Our training is designed to support collaborative, student-driven research for transformative advances in chemical and data sciences.

Harnessing Data Revolution for Catalyst Discovery

Our CataLST training model seeks to bridge artificial intelligence (Catalog, Learn, Search) with human intelligence (Search and Test) in order to make extraordinary leaps in the field of catalysis.
Graphic depicting the connection between human and artificial intelligence via Catalog, Learn, Search, Test (CataLST)

CataLST Traineeship Model

To train students how to harness data for catalyst discovery, we are building a unique, scalable, and transferable traineeship model called CataLST (pronounced catalyst).

In this model, trainees will learn how to conduct research at the interface between chemical and data sciences. Specifically, they will work in collaborative teams to:

  1. Catalog the literature with data mining,
  2. Learn from this knowledge base using machine learning to uncover new insights,
  3. Search for new catalysts and reaction conditions with these fundamental insights complemented by computational chemistry models, and
  4. Test and validate catalytic performance experimentally.

Collaborative Research

Our research does not simply involve passing information over a fence from one area of expertise to another. Rather, the training is designed to support collaborative learning, with each trainee contributing ideas toward a common goal.
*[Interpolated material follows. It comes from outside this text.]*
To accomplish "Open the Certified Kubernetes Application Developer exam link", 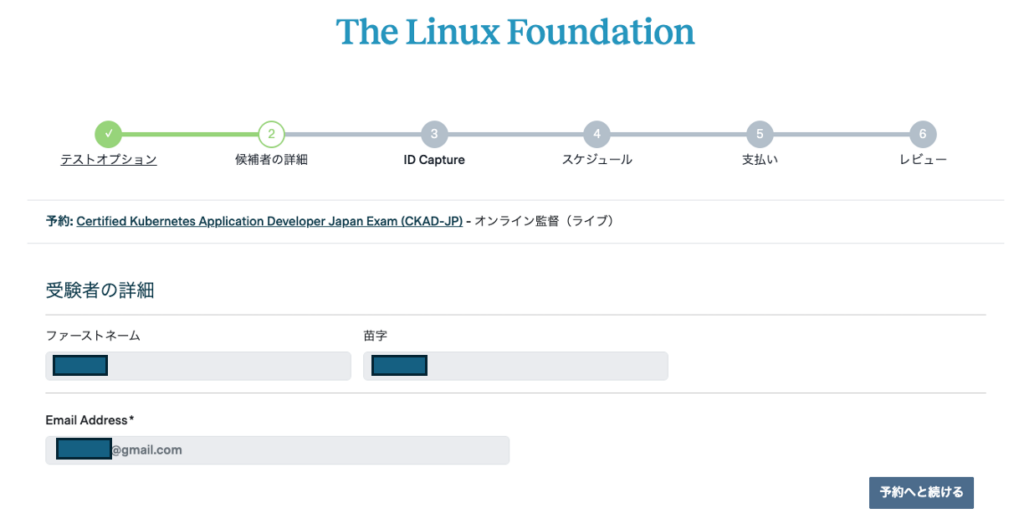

This means that chemists, engineers and computer scientists all engage in dialog to catalog and interpret the literature, find ways to automatically extract key data, and then learn from the insights to uncover new relationships/patterns in the search for new catalysts to test experimentally.

The CataLST Model is Adaptable for Many Research Projects

Traditionally, machine learning has been applied to organic catalysts in the cheminformatics field, where researchers seek to predict how molecular structure affects activity. 

Our revolutionary approach of machine learning and natural language processing is needed to understand authentic systems under real conditions, since the number of reported catalysts for key reactions has grown beyond the limit of what can readily be gleaned from traditional literature searches, review articles, and tabulations of experimental and computational data.